Sabato, 24 Luglio 2021
Lavoro

Prezzi più alti grazie al geoblocking, multa Ue da 40 milioni a Guess

Dopo un'indagine di un anno, l'Antritrust di Bruxelles ha accertato la violazione delle regole sulla concorrenza da parte della nota azienda di abbigliamento

Imponeva restrizioni alla pubblicità online e alla vendita trasfrontaliera in altri Stati membri attraverso il geoblocking in violazione delle regole europee sulla concorrenza. Con questa accusa, la Commissione europea ha inflitto una multa da quasi 40 milioni di euro a Guess, uno dei giganti dell'abbigliamento. 

Nel 2017, l'Antitrust Ue aveva aperto un'inchiesta sugli accordi di distribuzione e le pratiche imposte da Guess a commercianti e distributori, contestando gli obblighi sulla pubblicità online, i limiti territoriali di vendita e le imposizioni sui prezzi al dettaglio.
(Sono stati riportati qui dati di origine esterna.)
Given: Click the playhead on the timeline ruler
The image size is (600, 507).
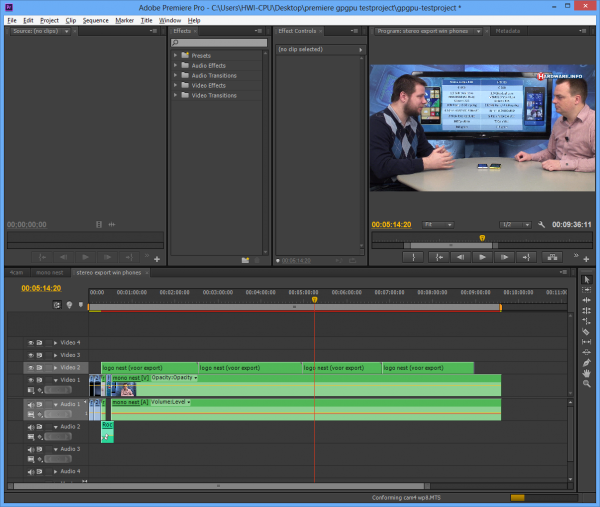Looking at the screenshot, I should (314, 299).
Dall'inchiesta è emerso che, grazie a questi accordi, i prezzi al dettaglio dei prodotti Guess nei paesi dell'Europa centrale e orientale (Bulgaria, Croazia, Estonia, Ungheria, Lettonia, Lituania, Polonia, Repubblica ceca, Romania, Slovacchia e Slovenia) erano in media dal 5% a 10% più alti che in Europa occidentale.
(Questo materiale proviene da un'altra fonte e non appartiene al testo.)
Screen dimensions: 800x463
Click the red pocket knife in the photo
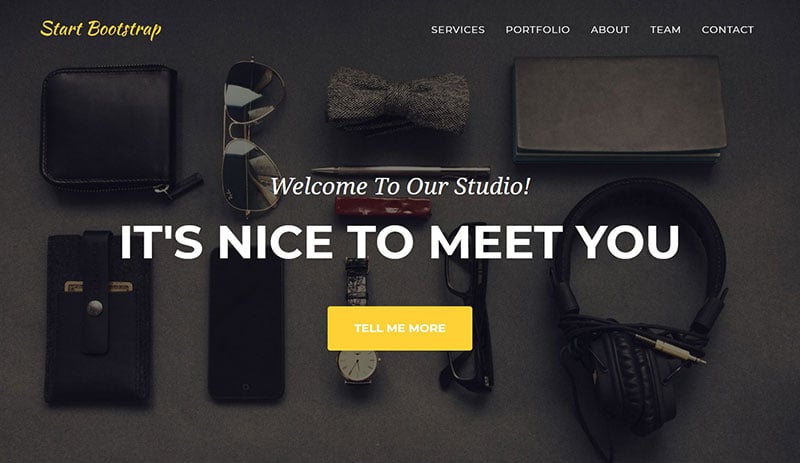point(383,206)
"Con questi accordi di distribuzione, Guess ha tentato di impedire ai consumatori dell'Ue di fare i loro acquisti in altri Stati membri", ha spiegato la commissaria alla Concorrenza, Margrethe Vestager. L'ammenda, pari a 39.821.000 euro, è stata ridotta del 50% dopo che Guess ha deciso di collaborare con la Commissione.